== WHAT IS EXPECTED ==
Nothing but a number is needed: the count of lines below that include "computer".

== INPUT MATERIAL ==
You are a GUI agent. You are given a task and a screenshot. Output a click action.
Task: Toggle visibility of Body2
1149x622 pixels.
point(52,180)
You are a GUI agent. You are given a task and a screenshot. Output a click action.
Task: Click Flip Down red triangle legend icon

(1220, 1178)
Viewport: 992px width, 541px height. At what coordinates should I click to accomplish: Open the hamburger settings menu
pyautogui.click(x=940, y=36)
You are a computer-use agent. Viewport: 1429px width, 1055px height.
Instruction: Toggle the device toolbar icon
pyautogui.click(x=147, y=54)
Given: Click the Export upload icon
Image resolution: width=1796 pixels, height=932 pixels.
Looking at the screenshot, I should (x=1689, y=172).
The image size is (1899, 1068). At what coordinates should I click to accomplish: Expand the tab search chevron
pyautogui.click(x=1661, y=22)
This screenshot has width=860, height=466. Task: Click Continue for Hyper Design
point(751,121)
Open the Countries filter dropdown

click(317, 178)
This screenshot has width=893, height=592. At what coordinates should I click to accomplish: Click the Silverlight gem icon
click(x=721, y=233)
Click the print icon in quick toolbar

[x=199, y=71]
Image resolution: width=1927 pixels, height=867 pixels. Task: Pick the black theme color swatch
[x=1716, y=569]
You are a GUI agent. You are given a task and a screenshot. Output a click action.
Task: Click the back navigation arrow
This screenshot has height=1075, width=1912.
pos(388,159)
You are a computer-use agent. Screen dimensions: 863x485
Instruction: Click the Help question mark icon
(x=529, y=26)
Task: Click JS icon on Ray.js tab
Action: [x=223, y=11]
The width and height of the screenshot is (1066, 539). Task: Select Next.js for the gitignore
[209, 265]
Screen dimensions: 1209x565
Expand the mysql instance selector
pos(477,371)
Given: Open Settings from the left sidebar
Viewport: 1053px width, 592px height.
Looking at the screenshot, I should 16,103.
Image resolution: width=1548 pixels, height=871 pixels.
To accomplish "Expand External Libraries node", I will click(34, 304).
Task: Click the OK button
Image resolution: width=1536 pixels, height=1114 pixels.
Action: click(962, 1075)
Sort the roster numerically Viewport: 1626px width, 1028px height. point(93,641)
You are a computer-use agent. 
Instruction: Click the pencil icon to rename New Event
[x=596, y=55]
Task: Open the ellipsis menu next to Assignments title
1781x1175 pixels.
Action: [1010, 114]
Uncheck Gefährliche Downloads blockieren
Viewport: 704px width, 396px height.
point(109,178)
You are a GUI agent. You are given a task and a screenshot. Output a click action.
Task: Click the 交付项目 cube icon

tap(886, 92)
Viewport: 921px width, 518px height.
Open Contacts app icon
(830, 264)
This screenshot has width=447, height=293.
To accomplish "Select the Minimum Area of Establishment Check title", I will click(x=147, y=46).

== TASK SOLUTION ==
3